## Textauszug
· · · ·
Finanzen

Deutschland ist kein Musterschüler: Schulden-Staaten ohne Disziplin

Der Chef-Analyst der Baader Bank, Robert Halver, sagt, dass das Grundproblem der Euro-Zone der ständige Verstoß gegen die Stabilitätsregeln sei. Fünf Jahre in Folge hatte auch Deutschland gegen jene Regeln verstoßen und wurde dafür nicht abgestraft. Die Griechenland-Krise sei kein Ausnahmefall, sondern der Höhepunkt dieser allgemeinen Disziplinlosigkeit innerhalb der Euro-Zone.
09.08.2015 00:05
Lesezeit: 3 min

Erinnern Sie sich noch an die Anfänge des Europäischen Gemeinschaftswerks? Die Zustimmung zur Wiedervereinigung machte unser linksrheinischer Nachbar damals davon abhängig, dass in Europa eine gemeinsame Währung geschaffen wird. Nicht zuletzt erhoffte sich Frankreich davon die gleichen günstigen Renditen für Staatsschulden wie Deutschland, um seinen damals schon schuldengeplagten Staatshaushalt zu sanieren und seine Wirtschaft zu stimulieren. Hinzu kam, dass Frankreich von Beginn an eine große Währungsunion haben wollte. Die Absicht dabei war weniger, der Eurozone mehr geopolitisches Gewicht zu verleihen. Primär ging es Frankreich darum, mit möglichst vielen Gesinnungsgenossen des Club Méditerranée ein gehöriges Gegengewicht gegenüber Deutschland, Finnland, den Niederlanden und Österreich zu bilden. Von deren ungeliebter Stabilitätskultur wollte man sich nicht erdrücken lassen.

Unter der Bedingung und im Vertrauen darauf, dass sich die Euro-Politiker strikt für die Verfolgung der eisernen Stabilitätsregeln und bei Zuwiderhandlung ebenso streng für scharfe Sanktionen einsetzen, waren die Nordeuropäer und vor allem Deutschland bereit, ihre harten Währungen bzw. seine geliebte Deutsche Mark aufzugeben. Und die Kinderzeit der Eurozone verlief ja auch zunächst gar nicht schlecht. Insbesondere die südlichen Euro-Länder erfreuten sich aufgrund der gesunkenen Zinsen einer massiven Sonderkonjunktur, insbesondere durch die Immobilienhaussen. Leider haben die Euro-Staaten diese Happy Days nicht für wettbewerbsverbessernde Strukturreformen, sondern für noch mehr Staatsverschuldung genutzt. Dies sollte sich später noch bitter rächen.
· · · ·
## Aufgabe
Schreib den Text über die Schulden der Euro-Staaten weiter und knüpf dabei direkt an seinen letzten Satz an.
· · · ·
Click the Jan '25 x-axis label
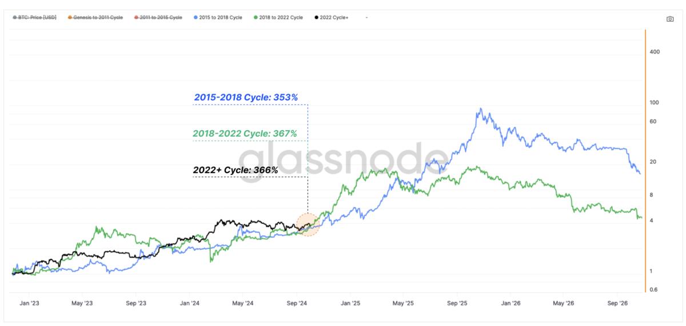Viewport: 686px width, 326px height. [350, 303]
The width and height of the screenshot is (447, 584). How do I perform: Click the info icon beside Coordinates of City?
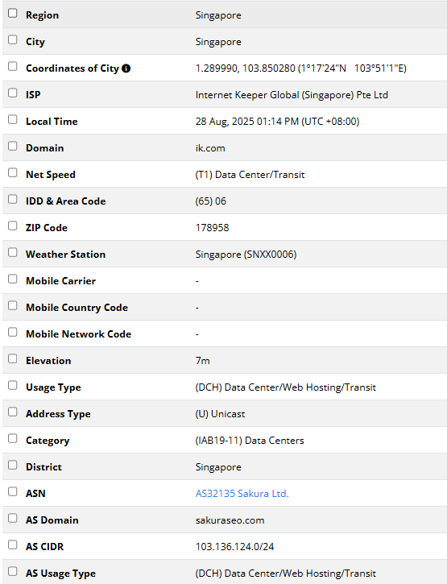pos(126,68)
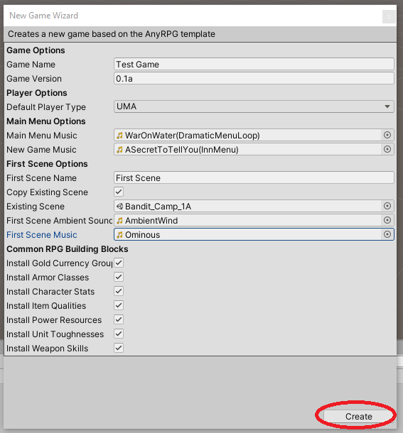
Task: Click the WarOnWater audio clip music note icon
Action: click(119, 136)
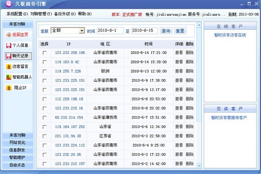Tick checkbox for IP 123.233.208.106 row
Viewport: 261px width, 174px height.
[44, 53]
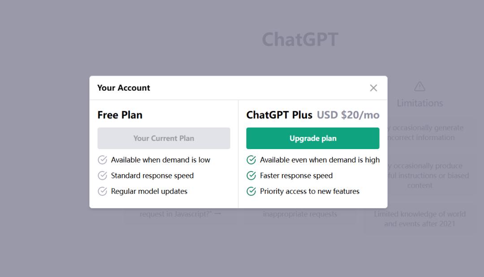Click the green checkmark beside "Available even when demand is high"
Screen dimensions: 484x277
pos(251,160)
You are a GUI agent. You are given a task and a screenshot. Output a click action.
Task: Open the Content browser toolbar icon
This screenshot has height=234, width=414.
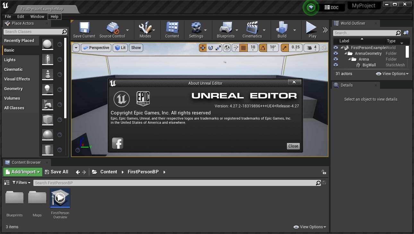pyautogui.click(x=172, y=28)
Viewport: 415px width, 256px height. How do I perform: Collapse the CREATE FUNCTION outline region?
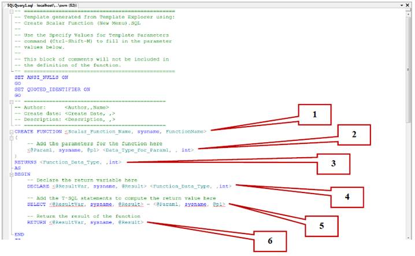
· · · ·
## Antwort
2001, 2002, 2003, 2004 und 2005 verstieß aber ausgerechnet Stabilitätsmusterschüler Deutschland gleich fünfmal hintereinander gegen das Neuverschuldungskriterium. Und wurde Deutschland dafür – wie in den Euro-verträgen vorgesehen - bestraft? Nein, denn mit Hilfe von Frankreich, Italien und Griechenland (!) konnte die deutsche Bundesregierung Sanktionen vermeiden. Seitdem hatten diese bei uns stabilitätspolitisch einen gut.

Eigentlich machte damals ein stabilitätspolitisch disziplinloses Deutschland den Regelverstoß hoffähig. Und aus dieser Mücke wurde zügig ein Elefant. Im Jahre 2004 wies das Europäische Amt für Statistik nach, dass die griechischen Angaben zu ihren Haushaltsdefiziten 1997 bis 2000 wie bei Grimms Märchen frei erfunden waren. Tatsächlich lagen sie erheblich über dem Euro-Konvergenzkriterium von „3 Prozent der Wirtschaftsleistung“, was Griechenlands Beitritt in die Eurozone vereitelt hätte. Dennoch wurde das Verfahren gegen den griechischen Schuldenlügner eingestellt. Ebenso „verständnisvoll“ reagierten die Euro-Politiker, als bekannt wurde, dass Athens Haushaltsdefizit für 2009 nicht bei 3,7, sondern mehr als viermal so hoch bei 12,7 Prozent lag. Und schon wieder keine Sanktion.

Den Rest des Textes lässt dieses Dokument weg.